As stated in Vujovich v. Chicago Transit Authority (1955), 6 Ill. App.2d 115, at page 118,

"Plaintiff's contention upon this appeal, if followed to its ultimate conclusion, that she is entitled to show the condition of the other passengers involved in the accident as indicating the severity of the collision and tending to support plaintiff's claim that she sustained her alleged injuries, would open the door to proof of the physical condition of each of the other passengers. By the same token, if defendant was allowed to dispute the injuries claimed by the other passengers, it would result in trying collateral issues, involving other passengers, and virtually trying a number of cases in the instant case. Obviously, such collateral matters are incompetent and should not be permitted in evidence before the jury."
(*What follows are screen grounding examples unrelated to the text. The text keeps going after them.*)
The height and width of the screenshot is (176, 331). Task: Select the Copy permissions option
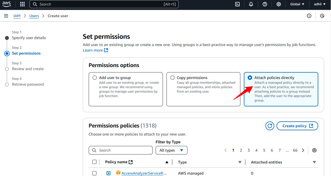172,78
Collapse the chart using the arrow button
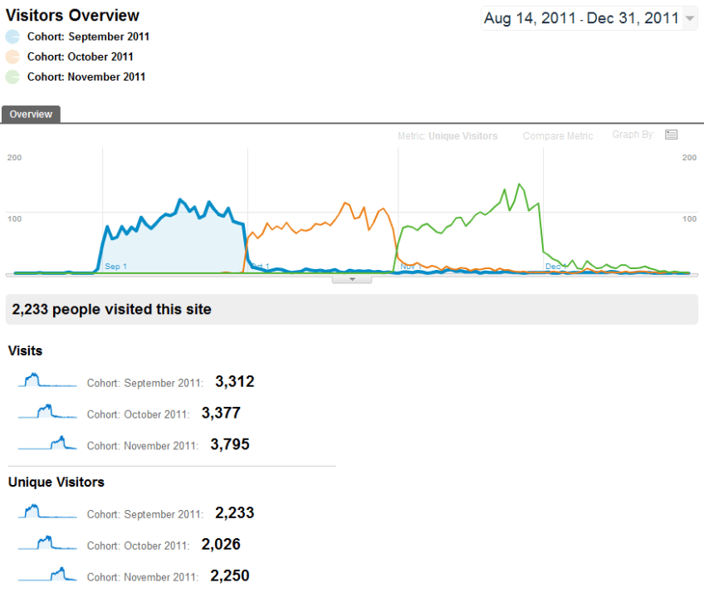Image resolution: width=704 pixels, height=593 pixels. (351, 279)
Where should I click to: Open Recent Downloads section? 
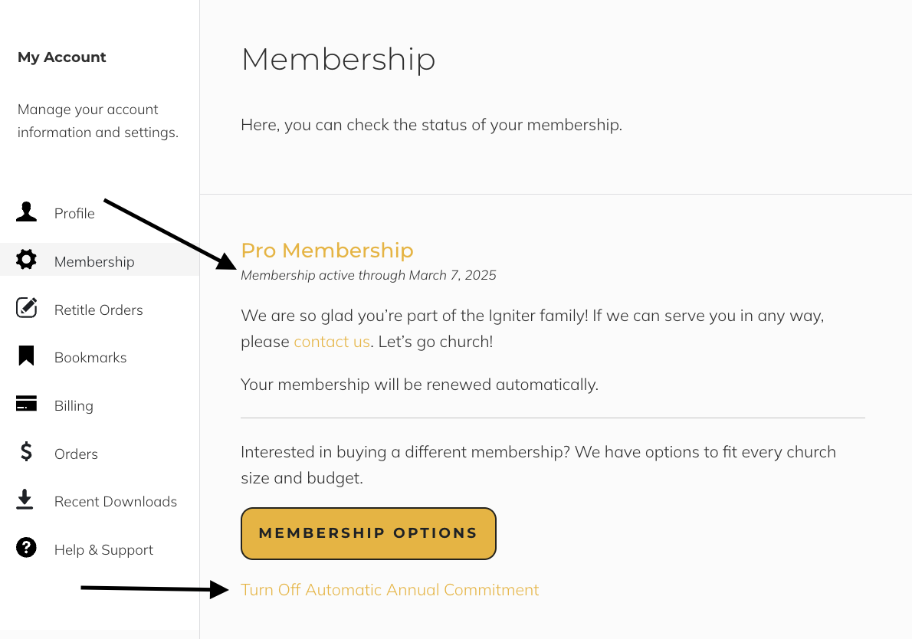(x=115, y=502)
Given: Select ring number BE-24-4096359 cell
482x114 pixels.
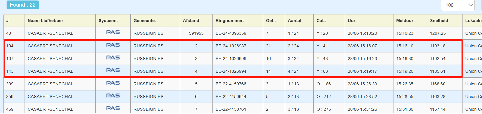Looking at the screenshot, I should [231, 33].
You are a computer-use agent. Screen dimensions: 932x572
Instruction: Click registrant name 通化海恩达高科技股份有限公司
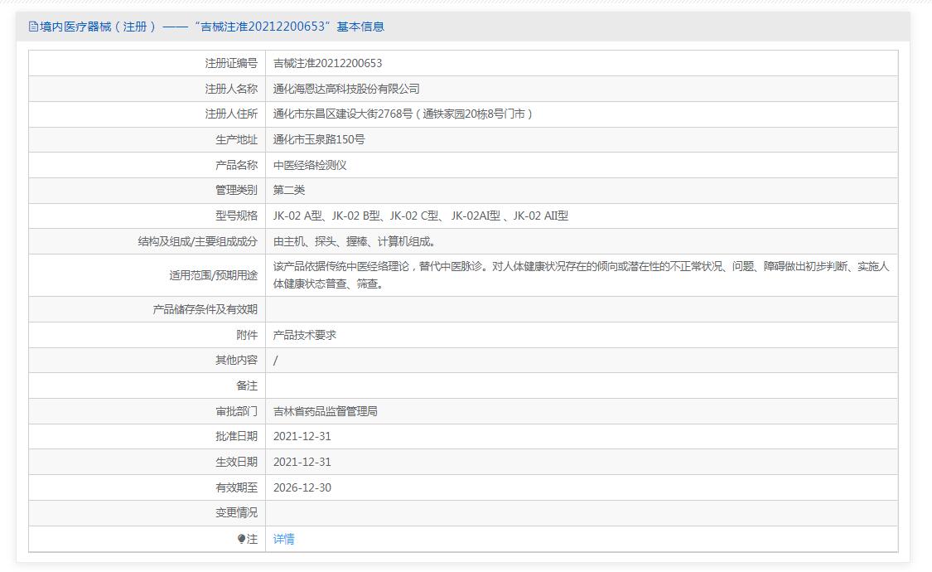[346, 89]
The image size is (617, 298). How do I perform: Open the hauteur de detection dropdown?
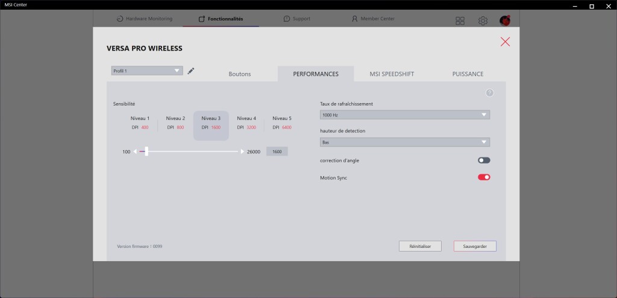(x=404, y=142)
• 2, 3 "Where error is shown to exist, it will compel reversal unless the record affirmatively shows that the error was not prejudicial." (Phillips v. Lawrence (1967), 87 Ill. App.2d 60, 64.) In our opinion the record shows affirmatively that the evidence of no injuries to others was not prejudicial to plaintiff in this case.

• 4 Appellant also contends that the verdict on the issue of plaintiff's personal injury was against the manifest weight of the evidence. We do not agree. While plaintiff presented medical testimony as to his injuries, defendant presented the testimony of a neurologist who examined the plaintiff at the request of plaintiff's physician three months after the accident and found absolutely nothing wrong with him. Moreover the doctor's testimony as to occurrences during his examination of the plaintiff could easily have raised the question of the legitimacy of plaintiff's claims in the minds of the jury. See Jeffrey v. Chicago Transit Authority (1962), 37 Ill. App.2d 327; Flynn v. Vancil (1968), 41 Ill.2d 236.

• 5 We do not consider appellant's other arguments alleging error in an instruction to the jury and error in statements of the defense counsel during closing argument. Neither of these alleged errors has properly been preserved for review by specifying in the post trial motion the grounds for error in the form of instruction and the statements of counsel in the matter of the closing argument. Ill. Rev. Stat. 1969, ch. 110, par. 68.1(2). Clifford v. Schaefer (1969), 105 Ill. App.2d 233, 247; Foster v. Union Starch & Refining Co. (1956), 11 Ill. App.2d 346; Lipscomb v. Coppage (1963), 44 Ill. App.2d 430; Pajak v. Mamsch (1949), 338 Ill. App. 337.

The judgment is affirmed.

Judgment affirmed.

SEIDENFELD, P.J., and GUILD, J., concur.